And he sticks his neck out for somebody in our watch-related movie of the week.
Originally published by Danny Milton on HODINKEE, October 8th 2021
The Golden Age of Hollywood was a different time. Back then they had a system – and assembly line structure – for making pictures. Nowadays we’ve come to know it, fittingly, as the “Hollywood System.” The major studios, namely Warner Bros., Paramount, 20th Century Fox, and RKO, ran Los Angeles by way of sprawling studio backlots. Each studio had a stable of actors on contract, with directors-for-hire who churned out production after production.
In 1942, a film was put into development based on a stage play called Everybody Comes to Rick’s. On paper nothing was particularly special about this film. A competent director was hired in Michael Curtiz, and the film was to be shot on the Warner Brothers backlot. After failing to secure actor George Raft, the first option for the leading role of Rick Blaine, the studio settled on Humphrey Bogart, whose only real leading role had come a year earlier in John Huston’s directorial debut, The Maltese Falcon.

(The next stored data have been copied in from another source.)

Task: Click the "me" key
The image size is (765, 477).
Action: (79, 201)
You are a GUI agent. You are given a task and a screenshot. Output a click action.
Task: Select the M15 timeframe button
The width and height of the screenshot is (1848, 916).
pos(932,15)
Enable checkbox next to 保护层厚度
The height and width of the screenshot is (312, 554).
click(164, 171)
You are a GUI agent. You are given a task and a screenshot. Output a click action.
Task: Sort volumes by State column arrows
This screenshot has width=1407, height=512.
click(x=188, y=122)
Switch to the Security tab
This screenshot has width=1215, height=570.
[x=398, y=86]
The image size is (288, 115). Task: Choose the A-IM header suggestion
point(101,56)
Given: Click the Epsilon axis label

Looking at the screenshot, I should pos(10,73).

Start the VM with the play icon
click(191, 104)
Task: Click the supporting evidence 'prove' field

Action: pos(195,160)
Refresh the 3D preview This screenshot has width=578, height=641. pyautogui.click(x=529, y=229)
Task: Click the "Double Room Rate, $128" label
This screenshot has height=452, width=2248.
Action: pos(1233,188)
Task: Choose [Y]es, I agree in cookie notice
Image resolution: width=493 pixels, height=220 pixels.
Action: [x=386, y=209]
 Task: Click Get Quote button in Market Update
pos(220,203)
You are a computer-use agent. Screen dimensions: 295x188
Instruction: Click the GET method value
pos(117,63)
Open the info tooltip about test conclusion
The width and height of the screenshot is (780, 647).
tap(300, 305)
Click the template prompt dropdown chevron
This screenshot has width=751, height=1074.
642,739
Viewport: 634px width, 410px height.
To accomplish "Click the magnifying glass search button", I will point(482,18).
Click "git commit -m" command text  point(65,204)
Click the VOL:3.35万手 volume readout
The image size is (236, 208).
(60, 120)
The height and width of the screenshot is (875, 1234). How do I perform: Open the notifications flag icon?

This film, about a nightclub in Morocco, the perils of war, and realities of love and heartbreak would eventually be called Casablanca, and the rest was left to history. Bogart performed perhaps the most legendary screen role, well, ever, and it’s only gotten better with age. As fate would have it, Rick Blaine wore a particular, era-fitting square wristwatch throughout this unwitting triumph of Hollywood filmmaking.
You may have seen from an earlier article today that I took a little trip to Los Angeles this week – spending some time with (okay, in the same vicinity as) a certain modern movie star by the name of Ryan Gosling. Needless to say, as a movie lover, being in that city immediately elicited memories of possibly my favorite – at least top-five – movie of all time, Casablanca.
I’ve seen the picture countless times, and it wasn’t until I began penning this column that I even thought to see if Bogart’s suave Rick Blaine paired his killer style with a wristwatch. Spoiler: He did.
Besides his rock-solid, stoic demeanor and true-north conscience, Blaine has a real sense of style. As Captain Louis Renault (Claude Rains) says of him in the film, “if I were a woman, and I were not around, I should be in love with Rick.”
His wristwatch of choice is not only fitting for his character but a reminder of the way things change. The watch is purportedly a Longines. Some have gone so far as to call it an Evidenza – though that is the subject of some level of conjecture. Bogart owned an Envidenza himself, a watch with a tonneau, almost square-shaped case. There are two other popular theories out there surrounding this watch: One is that it’s another Longines, called the “Roosevelt,” and the other is that it’s an old square-cased Lord Elgin. The only thing that’s clear about the watch is it’s shape.
Similar to the watch on-screen, we know very little of Blaine, or why he’s unable to return to the United States. We know only that he lived in Paris at the outbreak of the war, fell in love with a married woman who left him in the rain only to see her again at his own club (cue “As Time Goes By”). Like any good watch, Blaine’s is likely a keeper of memories, some good some bad. Blaine strikes me as a man who doesn’t much care for what time it is, per se. Instead, I think it serves as a more general reminder to him – a reminder of the time gone by.
“I thought I told you never to play ––,” Blaine yells to Sam, the house piano player and good friend of Rick’s, before catching a glimpse of Ilsa Lund (Ingrid Bergman) – the one that got away. This moment drives Blaine into a full-blown alcoholic stupor. After the club closes, he retreats to drink his sorrows away, until Sam comes to check on him. As Blaine sits, his dinner jacket-clad arms rest on the table, and his watch is in full view [00:37:30]. Rick then turns to Sam, pleading that he play the song again, “If you can play it for her, you can play it for me!” He then takes the kind of drag off his cigarette that only Bogart can.
Immediately following his request, Sam begins to tickle the ivories, kickstarting a classic movie flashback: Paris, just before the war, when Blaine and Lund were in love. We find the star-crossed lovers in a Parisian apartment sharing a bottle of champagne, on a boat tour, and dancing in a music hall. Eventually we find them in an upstairs bar, with Sam at the piano. Suddenly we hear the sound of Nazis over a loudspeaker from the street. They proceed to walk over to a window overlooking the city below.